Such letters, which the government uses to obtain phone and internet data about foreign nationals, are currently subject to an automatic gag order that forbids companies from disclosing their very existence.
On Tuesday, Google said it is filing a petition to the secret court, known as the Foreign Intelligence Surveillance Court. The petition, embedded below, notes that the search giant has already received information from the FBI to publish the number of so-called National Security Letters it receives — these are similar to FISA letters but cover US citizens.
The Google petition comes as a brouhaha continues to rage over the revelation of secret government programs, such as PRISM, that collect meta-data on phone and internet users.
The controversy has not only let to questions about the expansion of government surveillance under the Patriot Act, but has also led the various tech companies ensnared in the dragnet to claim vociferously that they are standing up for their users.

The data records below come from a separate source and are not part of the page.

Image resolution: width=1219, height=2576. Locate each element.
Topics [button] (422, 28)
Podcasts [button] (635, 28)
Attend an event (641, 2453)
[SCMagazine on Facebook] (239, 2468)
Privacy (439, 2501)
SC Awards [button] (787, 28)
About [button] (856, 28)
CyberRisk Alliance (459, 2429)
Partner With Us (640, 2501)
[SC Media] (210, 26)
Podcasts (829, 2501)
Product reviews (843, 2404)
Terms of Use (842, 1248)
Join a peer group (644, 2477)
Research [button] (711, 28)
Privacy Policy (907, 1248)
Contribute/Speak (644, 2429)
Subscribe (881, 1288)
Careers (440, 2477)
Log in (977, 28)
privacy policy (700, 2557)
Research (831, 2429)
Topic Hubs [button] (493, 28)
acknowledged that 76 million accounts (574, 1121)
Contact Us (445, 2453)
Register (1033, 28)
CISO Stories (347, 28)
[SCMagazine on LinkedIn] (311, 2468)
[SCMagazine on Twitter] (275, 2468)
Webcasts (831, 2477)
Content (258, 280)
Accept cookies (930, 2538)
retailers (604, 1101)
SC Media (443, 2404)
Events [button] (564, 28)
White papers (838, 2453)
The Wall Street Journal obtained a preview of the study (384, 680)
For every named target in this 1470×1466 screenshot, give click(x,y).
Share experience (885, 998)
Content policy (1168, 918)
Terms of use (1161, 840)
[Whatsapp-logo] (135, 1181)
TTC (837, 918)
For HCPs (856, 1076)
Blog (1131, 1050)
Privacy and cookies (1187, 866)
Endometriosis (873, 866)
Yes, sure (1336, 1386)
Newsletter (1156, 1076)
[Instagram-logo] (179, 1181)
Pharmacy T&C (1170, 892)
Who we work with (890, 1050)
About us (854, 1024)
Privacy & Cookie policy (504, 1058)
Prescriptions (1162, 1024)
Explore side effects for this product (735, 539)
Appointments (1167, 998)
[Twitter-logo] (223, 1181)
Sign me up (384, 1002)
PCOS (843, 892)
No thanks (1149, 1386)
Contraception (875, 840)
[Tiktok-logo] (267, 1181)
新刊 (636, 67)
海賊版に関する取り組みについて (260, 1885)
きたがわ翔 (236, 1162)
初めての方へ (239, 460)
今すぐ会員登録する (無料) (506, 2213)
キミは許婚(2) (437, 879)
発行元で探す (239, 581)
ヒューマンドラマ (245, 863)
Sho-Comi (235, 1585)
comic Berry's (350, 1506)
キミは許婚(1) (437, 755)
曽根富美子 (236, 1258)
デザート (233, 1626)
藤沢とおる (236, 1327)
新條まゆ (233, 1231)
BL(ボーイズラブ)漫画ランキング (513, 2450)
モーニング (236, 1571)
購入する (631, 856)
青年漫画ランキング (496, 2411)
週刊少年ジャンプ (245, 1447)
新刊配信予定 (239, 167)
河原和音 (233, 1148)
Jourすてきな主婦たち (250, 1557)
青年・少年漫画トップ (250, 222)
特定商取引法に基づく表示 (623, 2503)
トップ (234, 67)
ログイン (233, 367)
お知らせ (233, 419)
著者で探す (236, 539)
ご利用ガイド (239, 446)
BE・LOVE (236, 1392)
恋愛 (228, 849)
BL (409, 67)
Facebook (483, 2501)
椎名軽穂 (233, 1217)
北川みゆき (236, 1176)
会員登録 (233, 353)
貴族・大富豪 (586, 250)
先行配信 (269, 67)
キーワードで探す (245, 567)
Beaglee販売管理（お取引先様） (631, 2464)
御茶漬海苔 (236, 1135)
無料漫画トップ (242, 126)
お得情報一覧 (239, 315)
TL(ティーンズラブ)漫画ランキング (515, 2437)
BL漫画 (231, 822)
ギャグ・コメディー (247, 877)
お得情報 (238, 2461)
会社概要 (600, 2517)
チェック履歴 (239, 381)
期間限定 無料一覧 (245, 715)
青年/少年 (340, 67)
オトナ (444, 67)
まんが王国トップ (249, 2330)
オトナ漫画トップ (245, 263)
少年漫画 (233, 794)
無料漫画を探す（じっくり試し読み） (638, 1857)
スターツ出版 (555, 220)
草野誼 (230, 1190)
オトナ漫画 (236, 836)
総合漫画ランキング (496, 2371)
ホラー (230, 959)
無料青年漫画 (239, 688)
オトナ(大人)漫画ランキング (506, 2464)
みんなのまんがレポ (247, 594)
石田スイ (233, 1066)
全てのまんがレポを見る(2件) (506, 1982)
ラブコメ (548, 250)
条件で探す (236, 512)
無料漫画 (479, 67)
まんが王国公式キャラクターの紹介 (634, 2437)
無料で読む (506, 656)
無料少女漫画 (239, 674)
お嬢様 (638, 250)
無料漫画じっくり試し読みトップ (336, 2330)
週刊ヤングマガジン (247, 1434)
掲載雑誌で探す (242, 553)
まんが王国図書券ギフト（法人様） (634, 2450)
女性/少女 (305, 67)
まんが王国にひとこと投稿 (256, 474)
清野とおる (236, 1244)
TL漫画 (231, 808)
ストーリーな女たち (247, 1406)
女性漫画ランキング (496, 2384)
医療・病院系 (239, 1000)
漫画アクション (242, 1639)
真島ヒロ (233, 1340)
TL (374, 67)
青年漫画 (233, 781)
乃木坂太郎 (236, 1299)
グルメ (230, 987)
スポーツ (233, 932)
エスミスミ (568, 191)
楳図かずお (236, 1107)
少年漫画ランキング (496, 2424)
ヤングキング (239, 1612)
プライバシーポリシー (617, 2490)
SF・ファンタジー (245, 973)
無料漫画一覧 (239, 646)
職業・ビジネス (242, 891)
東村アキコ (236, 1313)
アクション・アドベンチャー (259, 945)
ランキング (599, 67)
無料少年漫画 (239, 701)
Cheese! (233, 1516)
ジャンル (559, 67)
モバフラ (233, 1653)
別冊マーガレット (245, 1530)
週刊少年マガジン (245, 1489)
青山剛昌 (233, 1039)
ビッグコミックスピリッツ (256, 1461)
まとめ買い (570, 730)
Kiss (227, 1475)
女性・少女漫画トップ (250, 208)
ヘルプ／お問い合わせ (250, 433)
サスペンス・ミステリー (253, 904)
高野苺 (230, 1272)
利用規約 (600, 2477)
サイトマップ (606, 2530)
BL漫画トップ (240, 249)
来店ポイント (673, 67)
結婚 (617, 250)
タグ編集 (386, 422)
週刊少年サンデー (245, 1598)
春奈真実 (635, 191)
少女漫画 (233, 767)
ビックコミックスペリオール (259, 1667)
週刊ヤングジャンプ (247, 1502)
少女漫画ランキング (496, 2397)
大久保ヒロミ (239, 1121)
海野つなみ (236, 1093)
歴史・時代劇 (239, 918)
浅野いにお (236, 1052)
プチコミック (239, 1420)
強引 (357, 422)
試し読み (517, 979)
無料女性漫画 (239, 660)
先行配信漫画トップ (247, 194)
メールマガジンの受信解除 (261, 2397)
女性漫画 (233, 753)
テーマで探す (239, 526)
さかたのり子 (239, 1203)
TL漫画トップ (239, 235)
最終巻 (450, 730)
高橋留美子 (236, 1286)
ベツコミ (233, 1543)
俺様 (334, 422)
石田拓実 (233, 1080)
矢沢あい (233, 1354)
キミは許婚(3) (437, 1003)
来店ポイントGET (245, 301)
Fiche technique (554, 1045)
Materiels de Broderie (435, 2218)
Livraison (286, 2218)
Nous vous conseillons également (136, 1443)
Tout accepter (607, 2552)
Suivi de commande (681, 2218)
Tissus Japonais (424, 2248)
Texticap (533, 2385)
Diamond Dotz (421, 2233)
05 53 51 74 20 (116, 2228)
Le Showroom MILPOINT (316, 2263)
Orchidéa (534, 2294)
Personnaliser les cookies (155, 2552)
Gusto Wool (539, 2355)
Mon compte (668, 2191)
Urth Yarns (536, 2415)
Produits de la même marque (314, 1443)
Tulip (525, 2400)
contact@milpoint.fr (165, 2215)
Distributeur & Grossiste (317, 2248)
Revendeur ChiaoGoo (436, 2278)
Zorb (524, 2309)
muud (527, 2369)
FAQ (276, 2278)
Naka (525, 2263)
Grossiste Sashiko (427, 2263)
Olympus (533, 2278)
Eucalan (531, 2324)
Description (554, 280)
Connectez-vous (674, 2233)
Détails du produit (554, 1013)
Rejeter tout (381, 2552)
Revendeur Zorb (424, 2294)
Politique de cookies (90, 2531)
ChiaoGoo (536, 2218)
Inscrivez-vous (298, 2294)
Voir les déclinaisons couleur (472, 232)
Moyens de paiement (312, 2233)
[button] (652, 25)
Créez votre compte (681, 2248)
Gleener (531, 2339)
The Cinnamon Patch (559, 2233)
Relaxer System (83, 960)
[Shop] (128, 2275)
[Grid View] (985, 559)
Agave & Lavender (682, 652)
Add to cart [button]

The nature of this advocacy has led to tension between some of the companies — Google and Twitter, for example, have suggested that alleged victories claimed by Microsoft and Facebook against the government are misleading.
In its filing, Google also repeated its criticism of the Guardian and Washington Post for misleading reporting — and says that the disclosure of the FISA requests are necessary to help it refute false accusation leveled by the media.
“Google reputation and business has been harmed by the false or misleading requests in the media, and Google’s users are concerned by the allegations,” the company wrote, several times singling out the Guardian and the Post.
If Google’s petition is successful, the company’s semi-annual Transparency Report will include two new categories that reveal: the number of FISA requests received; the number of accounts each request covers.